[Document segment]

Joshua J. Tewksbury et al. make the case for restoring natural history’s importance to answering questions of public health, food security, and biology as a whole. They see citizen science projects as an important means of working with big data that can’t be developed in the lab or in silico.
As evidence of natural history’s contribution to public health, they relate the anecdote of a simple means of blunting cholera epidemics: filtering drinking water through the cloth of human garments.
The discovery that Vibrio cholerae has free-living populations associated with copepods and other zooplankton (Colwell and Huq 1994) forms the foundation of model predictions of temporal and spatial changes in human cholera outbreaks, because these models are based on the dynamics of the zooplankton and phytoplankton on which they feed. With this natural history in hand, public health experts now use satellite sensors to monitor phytoplankton chlorophyll as an early-warning system for cholera outbreaks. The same discovery also explains why filtering polluted water through cloth is surprisingly effective in reducing exposure to cholera: although the cloth does not capture V. cholerae individually, it filters out the zooplankton to which most V. cholerae are attached (Huq et al. 1996).

[/Document segment]
[Source information]

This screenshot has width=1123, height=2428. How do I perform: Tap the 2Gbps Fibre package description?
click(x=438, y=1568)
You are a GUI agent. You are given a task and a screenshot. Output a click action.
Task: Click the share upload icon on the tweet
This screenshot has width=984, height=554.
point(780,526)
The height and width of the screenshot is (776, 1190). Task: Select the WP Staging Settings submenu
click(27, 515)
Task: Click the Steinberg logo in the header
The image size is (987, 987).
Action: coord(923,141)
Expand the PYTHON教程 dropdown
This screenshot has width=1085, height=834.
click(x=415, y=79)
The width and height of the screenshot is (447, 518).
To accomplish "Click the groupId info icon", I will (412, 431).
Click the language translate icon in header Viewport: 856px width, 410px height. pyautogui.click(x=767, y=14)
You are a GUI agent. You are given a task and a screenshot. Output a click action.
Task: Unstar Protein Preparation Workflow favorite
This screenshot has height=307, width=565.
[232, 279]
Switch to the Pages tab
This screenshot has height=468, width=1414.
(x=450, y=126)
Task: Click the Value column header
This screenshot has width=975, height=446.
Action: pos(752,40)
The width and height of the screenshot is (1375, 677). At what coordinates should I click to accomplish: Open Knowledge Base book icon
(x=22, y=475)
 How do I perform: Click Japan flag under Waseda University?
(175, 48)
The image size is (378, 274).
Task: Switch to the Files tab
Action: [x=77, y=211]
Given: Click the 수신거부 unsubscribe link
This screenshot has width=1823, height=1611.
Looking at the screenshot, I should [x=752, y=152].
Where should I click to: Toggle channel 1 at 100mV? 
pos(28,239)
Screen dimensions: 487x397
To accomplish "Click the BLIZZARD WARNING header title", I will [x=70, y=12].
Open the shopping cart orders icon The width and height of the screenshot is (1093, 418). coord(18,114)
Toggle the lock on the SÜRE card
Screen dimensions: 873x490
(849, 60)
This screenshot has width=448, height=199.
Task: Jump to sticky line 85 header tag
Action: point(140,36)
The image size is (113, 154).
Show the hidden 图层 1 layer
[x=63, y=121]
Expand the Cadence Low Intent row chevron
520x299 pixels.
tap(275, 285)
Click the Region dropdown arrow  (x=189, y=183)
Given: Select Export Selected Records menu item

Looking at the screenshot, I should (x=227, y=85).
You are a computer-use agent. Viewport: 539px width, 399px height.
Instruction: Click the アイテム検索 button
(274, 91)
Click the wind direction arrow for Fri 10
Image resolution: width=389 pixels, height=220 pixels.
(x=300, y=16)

[/Source information]

## Exercise
Answer these questions on the passage about natural history and cholera:
(a) What do the authors see citizen science projects as an important means of doing?
(b) What do public health experts use satellite sensors to monitor?
(c) What does filtering water through cloth remove, if not individual V. cholerae?
The records are unrelated to the text above and stand as separate material.

## Written reply
(a) Working with big data that can't be developed in the lab or in silico.
(b) Phytoplankton chlorophyll, as an early-warning system for cholera outbreaks.
(c) The zooplankton to which most V. cholerae are attached.